Structure and formation energy of carbon nanotube caps

TL;DR

This paper investigates the geometry and energetics of carbon nanotube caps, demonstrating how cap structure determines nanotube chirality and analyzing formation energies through ab-initio calculations.

Contribution

It introduces a geometric method to specify nanotube caps and links cap structure to chirality, providing insights into formation energies and diameter distribution.

Findings

Caps with isolated pentagons have lower formation energy (~0.29 eV/atom).

Adjacent pentagon pairs significantly increase formation energy (~1.5 eV).
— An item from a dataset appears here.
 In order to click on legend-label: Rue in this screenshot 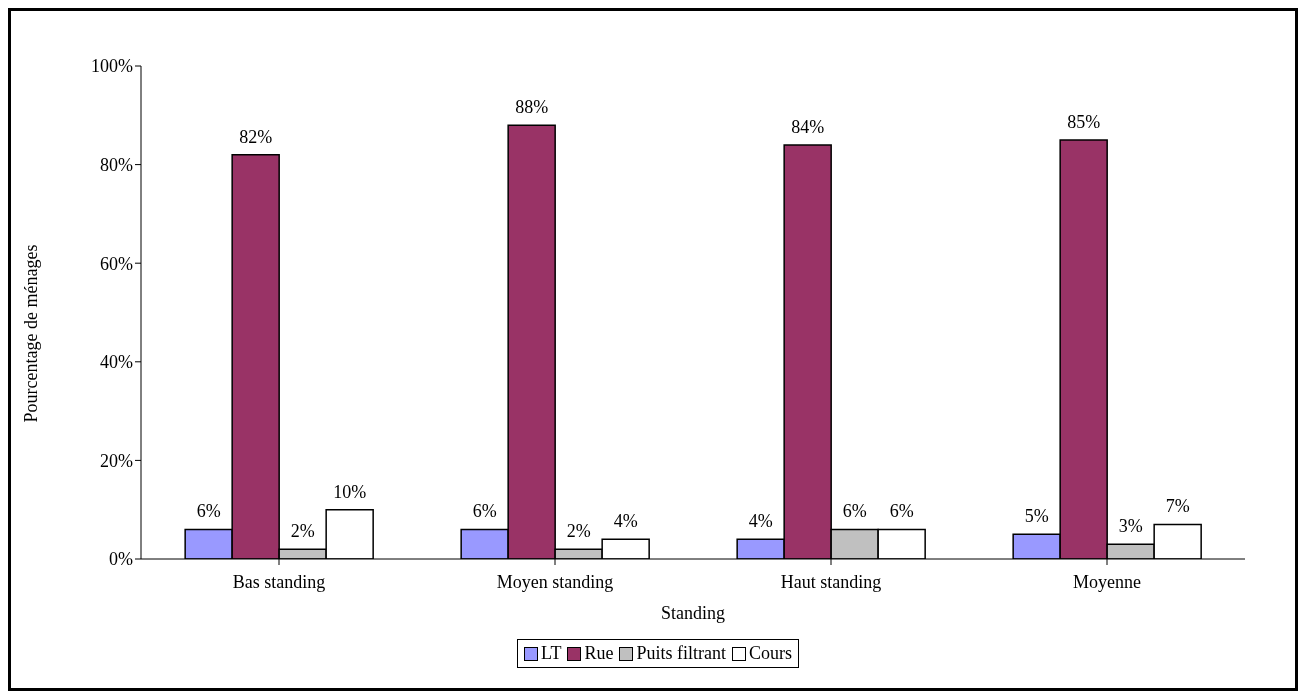, I will do `click(599, 654)`.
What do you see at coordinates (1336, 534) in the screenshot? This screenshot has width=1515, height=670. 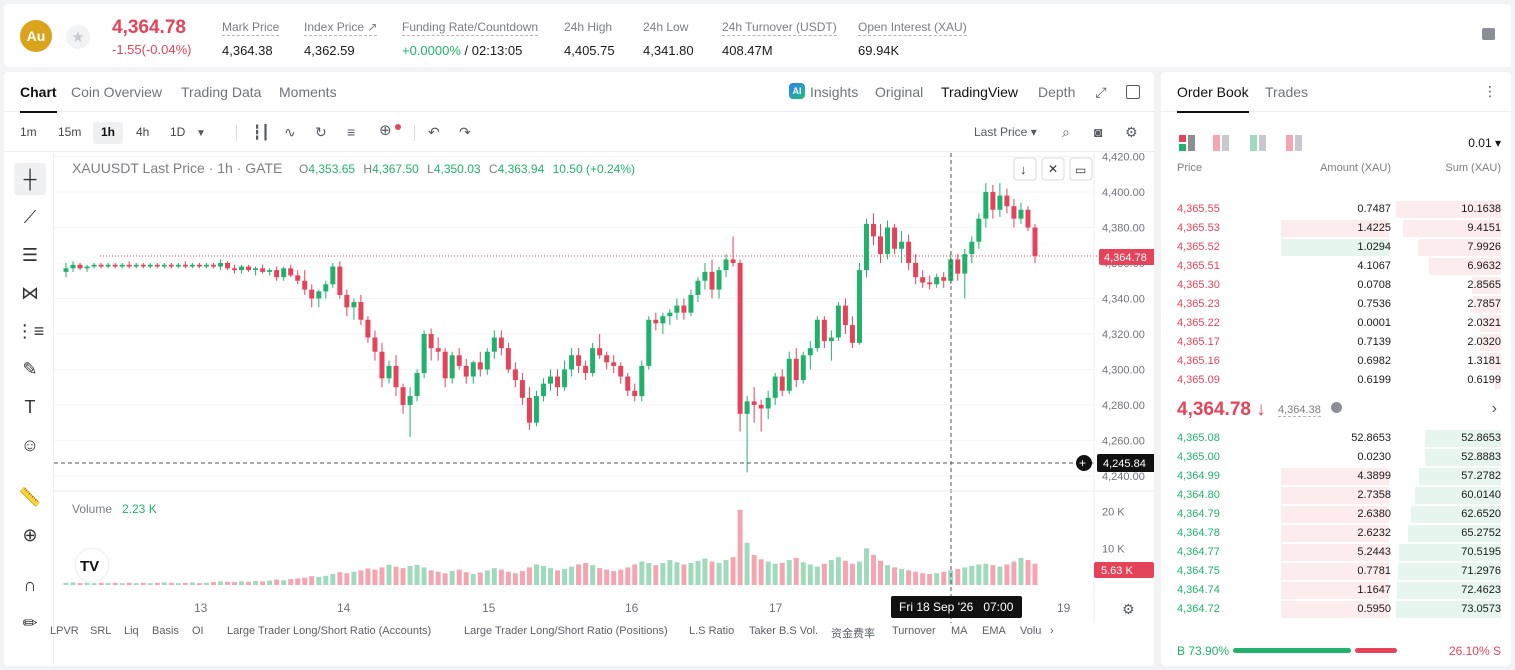 I see `bid-row: 4,364.78 2.6232 65.2752` at bounding box center [1336, 534].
Formation energy explains diameter distribution in CVD-grown nanotubes.

Abstract

We present a detailed study of the geometry, structure and energetics of carbon nanotube caps. We show that the structure of a cap uniquely determines the chirality of the nanotube that can be attached to it. The structure of the cap is specified in a geometrical way by defining the position of six pentagons on a hexagonal lattice. Moving one (or more) pentagons systematically creates caps for other nanotube chiralities. For the example of the (10,0) tube we study the formation energy of different nanotube caps using ab-initio calculations. The caps with isolated pentagons have an average formation energy 0.29+/-0.01eV/atom. A pair of adjacent pentagons requires a much larger formation energy of 1.5eV. We show that the formation energy of adjacent pentagon pairs explains the diameter distribution in small-diameter nanotube samples grown by chemical vapor deposition.